1Password Secrets

This plugin loads secrets from a 1Password Connect server or 1Password Service Account as environment variables into the Jenkins CI/CD pipeline. The loaded secrets can only be accessed witin the scope of the plugin.

Read more on the 1Password Developer Portal.

Prerequisites

If you're using 1Password Connect, then you'll need to:

If you're using 1Password Service Accounts, then you'll need to create a service account.

Install the 1Password CLI

This plugin relies on the 1Password CLI. You need to Install 1Password CLI on your host machine.

If you plan to install 1Password CLI in the same pipeline where you'll use the plugin, you need to add the installation script before you make any calls to the plugin.

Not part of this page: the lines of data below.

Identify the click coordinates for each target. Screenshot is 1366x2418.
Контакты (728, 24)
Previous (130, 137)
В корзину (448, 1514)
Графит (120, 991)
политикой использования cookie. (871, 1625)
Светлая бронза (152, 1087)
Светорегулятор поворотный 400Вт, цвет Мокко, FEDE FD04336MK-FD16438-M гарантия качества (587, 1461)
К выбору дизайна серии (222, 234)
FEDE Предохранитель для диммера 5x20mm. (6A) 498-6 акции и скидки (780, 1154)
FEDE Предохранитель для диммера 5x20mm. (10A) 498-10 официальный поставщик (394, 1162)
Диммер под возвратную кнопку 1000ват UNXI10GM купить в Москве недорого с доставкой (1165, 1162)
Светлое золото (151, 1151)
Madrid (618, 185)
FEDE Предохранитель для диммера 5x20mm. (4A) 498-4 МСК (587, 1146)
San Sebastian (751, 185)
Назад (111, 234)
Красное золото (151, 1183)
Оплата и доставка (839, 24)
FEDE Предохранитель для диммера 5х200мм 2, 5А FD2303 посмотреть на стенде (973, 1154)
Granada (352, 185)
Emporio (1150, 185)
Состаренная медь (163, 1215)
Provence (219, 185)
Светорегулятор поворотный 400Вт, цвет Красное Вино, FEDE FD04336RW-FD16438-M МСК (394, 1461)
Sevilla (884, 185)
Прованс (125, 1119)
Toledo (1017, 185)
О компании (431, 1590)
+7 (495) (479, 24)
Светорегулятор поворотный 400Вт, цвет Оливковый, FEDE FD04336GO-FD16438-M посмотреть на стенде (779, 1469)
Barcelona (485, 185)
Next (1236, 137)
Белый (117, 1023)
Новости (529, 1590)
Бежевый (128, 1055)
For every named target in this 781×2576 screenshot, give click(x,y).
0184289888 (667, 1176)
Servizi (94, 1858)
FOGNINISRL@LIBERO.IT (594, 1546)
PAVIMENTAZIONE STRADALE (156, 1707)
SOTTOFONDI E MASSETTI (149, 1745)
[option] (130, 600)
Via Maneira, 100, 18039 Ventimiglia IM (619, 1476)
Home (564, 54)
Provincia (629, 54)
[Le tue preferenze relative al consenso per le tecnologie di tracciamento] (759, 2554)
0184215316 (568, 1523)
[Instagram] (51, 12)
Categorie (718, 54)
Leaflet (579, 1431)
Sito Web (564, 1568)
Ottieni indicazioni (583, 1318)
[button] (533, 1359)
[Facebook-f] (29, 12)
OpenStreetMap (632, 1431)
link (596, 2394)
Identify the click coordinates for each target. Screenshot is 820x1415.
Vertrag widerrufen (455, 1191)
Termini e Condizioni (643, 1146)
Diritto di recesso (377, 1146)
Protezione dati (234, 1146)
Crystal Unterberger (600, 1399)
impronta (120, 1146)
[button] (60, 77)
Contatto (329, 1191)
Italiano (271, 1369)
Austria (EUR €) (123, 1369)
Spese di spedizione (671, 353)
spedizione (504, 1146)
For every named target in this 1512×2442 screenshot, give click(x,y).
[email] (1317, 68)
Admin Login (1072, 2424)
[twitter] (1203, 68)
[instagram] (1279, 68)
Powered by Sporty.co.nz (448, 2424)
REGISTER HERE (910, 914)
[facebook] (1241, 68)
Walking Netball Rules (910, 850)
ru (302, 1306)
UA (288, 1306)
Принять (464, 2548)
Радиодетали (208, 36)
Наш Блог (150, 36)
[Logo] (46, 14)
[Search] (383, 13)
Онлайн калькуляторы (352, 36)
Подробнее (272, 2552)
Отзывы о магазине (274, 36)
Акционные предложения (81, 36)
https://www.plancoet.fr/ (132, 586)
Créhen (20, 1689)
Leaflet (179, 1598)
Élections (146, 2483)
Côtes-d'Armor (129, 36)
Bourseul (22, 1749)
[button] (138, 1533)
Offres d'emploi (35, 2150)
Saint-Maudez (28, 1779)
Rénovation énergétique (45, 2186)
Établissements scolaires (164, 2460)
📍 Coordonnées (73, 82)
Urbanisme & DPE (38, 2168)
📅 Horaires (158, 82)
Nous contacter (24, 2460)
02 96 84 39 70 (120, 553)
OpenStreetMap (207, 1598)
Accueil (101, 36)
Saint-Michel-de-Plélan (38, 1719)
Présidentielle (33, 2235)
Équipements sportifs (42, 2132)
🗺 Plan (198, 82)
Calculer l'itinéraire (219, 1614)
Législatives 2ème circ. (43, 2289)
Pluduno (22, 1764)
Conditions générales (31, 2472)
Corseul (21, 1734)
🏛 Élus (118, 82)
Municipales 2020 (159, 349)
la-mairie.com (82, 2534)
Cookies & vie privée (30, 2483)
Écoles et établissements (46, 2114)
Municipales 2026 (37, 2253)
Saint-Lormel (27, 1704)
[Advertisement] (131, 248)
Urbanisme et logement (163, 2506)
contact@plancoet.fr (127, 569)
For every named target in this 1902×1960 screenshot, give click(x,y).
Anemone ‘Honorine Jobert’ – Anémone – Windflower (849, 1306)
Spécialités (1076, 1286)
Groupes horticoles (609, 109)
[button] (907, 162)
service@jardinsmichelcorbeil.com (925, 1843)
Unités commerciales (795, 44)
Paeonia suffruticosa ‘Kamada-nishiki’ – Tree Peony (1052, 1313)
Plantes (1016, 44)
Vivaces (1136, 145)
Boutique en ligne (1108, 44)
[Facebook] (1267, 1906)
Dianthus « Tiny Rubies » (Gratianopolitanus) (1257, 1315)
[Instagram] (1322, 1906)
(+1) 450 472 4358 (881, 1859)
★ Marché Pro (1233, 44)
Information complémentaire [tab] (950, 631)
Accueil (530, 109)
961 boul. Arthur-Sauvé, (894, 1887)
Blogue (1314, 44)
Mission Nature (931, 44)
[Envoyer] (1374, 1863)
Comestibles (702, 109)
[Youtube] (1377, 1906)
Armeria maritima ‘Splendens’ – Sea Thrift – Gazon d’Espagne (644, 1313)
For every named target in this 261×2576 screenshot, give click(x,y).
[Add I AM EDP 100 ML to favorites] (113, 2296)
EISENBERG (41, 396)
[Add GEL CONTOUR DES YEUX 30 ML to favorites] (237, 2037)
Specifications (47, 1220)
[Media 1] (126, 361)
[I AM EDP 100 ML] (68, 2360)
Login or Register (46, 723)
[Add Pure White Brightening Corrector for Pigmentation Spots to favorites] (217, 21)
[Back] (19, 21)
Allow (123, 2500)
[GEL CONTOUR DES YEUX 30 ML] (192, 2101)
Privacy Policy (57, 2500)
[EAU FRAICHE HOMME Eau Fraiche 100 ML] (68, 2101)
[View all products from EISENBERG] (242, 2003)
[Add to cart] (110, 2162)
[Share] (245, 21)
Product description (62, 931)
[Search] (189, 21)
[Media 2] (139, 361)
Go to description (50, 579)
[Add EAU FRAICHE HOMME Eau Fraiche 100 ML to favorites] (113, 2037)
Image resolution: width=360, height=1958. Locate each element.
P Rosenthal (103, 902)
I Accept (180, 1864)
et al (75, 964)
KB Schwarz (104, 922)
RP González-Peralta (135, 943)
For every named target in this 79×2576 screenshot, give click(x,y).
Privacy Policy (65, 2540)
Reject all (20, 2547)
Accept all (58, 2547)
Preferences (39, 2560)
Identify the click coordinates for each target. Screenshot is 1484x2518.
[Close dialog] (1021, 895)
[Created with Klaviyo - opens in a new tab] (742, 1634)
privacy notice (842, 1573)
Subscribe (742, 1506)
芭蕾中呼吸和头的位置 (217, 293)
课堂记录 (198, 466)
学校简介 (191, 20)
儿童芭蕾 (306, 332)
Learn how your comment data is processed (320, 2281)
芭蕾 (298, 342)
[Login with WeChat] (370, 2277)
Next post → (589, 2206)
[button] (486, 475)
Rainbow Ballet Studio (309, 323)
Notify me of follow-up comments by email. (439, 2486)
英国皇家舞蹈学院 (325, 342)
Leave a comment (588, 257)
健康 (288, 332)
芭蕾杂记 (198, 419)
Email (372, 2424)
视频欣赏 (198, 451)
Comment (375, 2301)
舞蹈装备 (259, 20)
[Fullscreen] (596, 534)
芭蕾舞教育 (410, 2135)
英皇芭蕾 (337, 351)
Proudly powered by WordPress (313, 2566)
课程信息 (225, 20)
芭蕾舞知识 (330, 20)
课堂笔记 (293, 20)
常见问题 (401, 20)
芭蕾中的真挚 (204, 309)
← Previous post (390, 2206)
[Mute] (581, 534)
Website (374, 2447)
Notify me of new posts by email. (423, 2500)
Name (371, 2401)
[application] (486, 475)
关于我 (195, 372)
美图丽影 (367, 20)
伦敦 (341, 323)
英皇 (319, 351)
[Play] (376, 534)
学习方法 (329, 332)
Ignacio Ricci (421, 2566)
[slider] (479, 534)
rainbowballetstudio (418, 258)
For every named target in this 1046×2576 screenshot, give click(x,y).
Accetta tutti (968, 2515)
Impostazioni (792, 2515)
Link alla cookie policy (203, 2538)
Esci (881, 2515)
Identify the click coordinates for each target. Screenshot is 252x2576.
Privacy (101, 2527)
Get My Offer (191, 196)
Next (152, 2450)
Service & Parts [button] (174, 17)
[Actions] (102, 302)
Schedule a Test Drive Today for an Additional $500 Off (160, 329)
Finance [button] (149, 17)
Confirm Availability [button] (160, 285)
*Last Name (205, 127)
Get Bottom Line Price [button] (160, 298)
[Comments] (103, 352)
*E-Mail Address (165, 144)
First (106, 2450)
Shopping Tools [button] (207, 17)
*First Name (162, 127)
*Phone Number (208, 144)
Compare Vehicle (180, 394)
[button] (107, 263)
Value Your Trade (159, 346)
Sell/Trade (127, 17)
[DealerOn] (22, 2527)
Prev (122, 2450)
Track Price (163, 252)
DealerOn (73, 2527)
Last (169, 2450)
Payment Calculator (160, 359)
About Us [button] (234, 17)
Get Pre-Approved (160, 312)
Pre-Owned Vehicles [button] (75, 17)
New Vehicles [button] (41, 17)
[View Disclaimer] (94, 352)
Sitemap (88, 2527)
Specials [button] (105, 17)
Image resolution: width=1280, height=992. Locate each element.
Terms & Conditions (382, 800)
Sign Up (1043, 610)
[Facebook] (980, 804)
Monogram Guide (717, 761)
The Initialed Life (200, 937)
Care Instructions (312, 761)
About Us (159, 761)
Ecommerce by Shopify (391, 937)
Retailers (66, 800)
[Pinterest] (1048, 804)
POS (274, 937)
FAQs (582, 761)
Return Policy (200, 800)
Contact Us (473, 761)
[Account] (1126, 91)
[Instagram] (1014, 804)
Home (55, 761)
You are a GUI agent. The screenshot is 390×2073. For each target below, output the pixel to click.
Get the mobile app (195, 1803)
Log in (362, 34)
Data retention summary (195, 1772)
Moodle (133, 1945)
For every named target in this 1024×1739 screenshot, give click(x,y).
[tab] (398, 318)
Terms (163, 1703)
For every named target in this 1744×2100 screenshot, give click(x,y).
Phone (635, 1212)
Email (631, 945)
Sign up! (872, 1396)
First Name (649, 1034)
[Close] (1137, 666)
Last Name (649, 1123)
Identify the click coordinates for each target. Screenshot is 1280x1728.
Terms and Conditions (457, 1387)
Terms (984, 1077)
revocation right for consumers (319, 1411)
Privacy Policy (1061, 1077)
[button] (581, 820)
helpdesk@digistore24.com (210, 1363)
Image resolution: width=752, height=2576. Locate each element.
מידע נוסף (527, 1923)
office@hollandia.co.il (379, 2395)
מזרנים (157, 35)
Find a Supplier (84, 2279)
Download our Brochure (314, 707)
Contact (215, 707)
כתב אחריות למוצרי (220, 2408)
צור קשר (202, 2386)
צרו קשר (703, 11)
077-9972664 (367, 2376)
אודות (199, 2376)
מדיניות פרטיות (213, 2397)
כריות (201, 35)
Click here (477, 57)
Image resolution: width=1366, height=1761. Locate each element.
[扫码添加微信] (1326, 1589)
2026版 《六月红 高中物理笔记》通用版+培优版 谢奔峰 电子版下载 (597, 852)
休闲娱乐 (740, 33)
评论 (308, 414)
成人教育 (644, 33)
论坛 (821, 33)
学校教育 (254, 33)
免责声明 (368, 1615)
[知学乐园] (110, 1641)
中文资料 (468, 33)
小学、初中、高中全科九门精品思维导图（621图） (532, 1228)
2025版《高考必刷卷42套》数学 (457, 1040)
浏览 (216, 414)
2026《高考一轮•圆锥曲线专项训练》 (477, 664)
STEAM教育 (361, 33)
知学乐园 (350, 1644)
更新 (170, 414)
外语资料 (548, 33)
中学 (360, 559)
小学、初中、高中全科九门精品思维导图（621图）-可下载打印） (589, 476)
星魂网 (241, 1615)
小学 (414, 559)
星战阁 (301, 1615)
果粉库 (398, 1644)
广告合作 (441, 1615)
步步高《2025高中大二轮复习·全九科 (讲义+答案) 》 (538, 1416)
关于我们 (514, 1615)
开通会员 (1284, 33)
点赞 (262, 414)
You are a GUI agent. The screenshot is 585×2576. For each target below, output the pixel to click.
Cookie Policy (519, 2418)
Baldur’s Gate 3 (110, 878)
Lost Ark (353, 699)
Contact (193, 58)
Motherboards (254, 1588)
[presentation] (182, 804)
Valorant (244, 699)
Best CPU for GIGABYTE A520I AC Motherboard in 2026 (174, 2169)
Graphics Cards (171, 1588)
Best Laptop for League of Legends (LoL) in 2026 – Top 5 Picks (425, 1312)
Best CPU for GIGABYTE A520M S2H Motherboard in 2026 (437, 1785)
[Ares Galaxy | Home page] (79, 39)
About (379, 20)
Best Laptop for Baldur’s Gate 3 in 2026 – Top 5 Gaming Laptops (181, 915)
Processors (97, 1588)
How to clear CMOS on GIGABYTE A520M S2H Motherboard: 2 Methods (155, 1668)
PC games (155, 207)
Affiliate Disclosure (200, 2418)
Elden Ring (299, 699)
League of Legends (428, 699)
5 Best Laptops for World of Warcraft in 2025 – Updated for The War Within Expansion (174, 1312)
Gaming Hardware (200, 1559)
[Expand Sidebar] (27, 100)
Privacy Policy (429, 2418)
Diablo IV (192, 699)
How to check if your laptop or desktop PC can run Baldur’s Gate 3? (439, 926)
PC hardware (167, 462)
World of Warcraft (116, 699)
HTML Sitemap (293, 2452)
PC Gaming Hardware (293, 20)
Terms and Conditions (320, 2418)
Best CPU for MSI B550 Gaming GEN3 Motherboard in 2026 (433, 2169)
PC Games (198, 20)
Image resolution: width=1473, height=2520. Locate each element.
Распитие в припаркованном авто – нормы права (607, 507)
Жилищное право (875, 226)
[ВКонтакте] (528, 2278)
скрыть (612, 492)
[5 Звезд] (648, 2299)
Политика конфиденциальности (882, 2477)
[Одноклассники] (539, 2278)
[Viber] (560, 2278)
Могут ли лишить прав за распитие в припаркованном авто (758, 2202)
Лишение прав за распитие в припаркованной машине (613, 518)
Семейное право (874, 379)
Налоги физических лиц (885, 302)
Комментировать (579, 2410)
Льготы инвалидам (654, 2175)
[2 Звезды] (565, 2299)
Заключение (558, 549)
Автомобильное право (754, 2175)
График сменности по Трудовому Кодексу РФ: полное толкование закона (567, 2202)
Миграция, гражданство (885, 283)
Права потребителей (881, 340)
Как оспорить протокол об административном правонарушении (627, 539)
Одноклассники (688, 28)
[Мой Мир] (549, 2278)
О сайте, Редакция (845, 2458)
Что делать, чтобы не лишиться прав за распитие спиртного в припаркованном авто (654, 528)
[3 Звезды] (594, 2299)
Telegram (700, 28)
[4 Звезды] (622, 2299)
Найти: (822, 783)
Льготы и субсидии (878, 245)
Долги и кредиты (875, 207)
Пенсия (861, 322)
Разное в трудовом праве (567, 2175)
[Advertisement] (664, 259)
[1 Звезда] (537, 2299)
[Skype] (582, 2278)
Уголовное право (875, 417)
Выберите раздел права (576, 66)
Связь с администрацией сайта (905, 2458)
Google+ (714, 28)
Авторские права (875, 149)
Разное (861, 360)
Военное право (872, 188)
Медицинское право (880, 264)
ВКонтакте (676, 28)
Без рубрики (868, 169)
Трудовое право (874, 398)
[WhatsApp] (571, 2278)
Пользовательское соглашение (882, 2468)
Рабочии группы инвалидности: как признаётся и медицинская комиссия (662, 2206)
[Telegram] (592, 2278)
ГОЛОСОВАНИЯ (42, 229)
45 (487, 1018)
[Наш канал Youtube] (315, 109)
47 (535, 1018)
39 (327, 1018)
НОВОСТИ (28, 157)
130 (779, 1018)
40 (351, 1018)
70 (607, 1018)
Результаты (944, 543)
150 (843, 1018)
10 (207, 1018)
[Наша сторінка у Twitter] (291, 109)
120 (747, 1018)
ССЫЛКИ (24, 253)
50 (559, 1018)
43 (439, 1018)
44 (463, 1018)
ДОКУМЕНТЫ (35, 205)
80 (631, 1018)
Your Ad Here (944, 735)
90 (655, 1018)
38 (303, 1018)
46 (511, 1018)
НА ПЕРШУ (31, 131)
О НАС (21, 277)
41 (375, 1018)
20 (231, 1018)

If you install 1Password CLI in a separate build, you need to set the 1Password CLI path to the workspace where you performed the installation in your configuration.

Here's an example script to install the 1Password CLI version 2.16.1 on a Linux amd64 host:

curl -sSfLo op.zip https://cache.agilebits.com/dist/1P/op2/pkg/v2.16.1/op_linux_amd64_v2.16.1.zip
unzip -o op.zip
rm op.zip
Example installation via pipeline script

Declarative Jenkinsfile

pipeline {
    agent any
    stages {
        stage('Install 1Password CLI') {
            sh '''
            curl -sSfLo op.zip https://cache.agilebits.com/dist/1P/op2/pkg/v2.16.1/op_linux_amd64_v2.16.1.zip
            unzip -o op.zip
            rm op.zip
            '''
        }
    }
}

Scripted Jenkinsfile

node {
    stage('Install 1Password CLI') {
        sh '''
        curl -sSfLo op.zip https://cache.agilebits.com/dist/1P/op2/pkg/v2.16.1/op_linux_amd64_v2.16.1.zip
        unzip -o op.zip
        rm op.zip
        '''
    }
}
Example installation via Freestyle Project

Install CLI via Freestyle Project

See the most recent 1Password CLI release.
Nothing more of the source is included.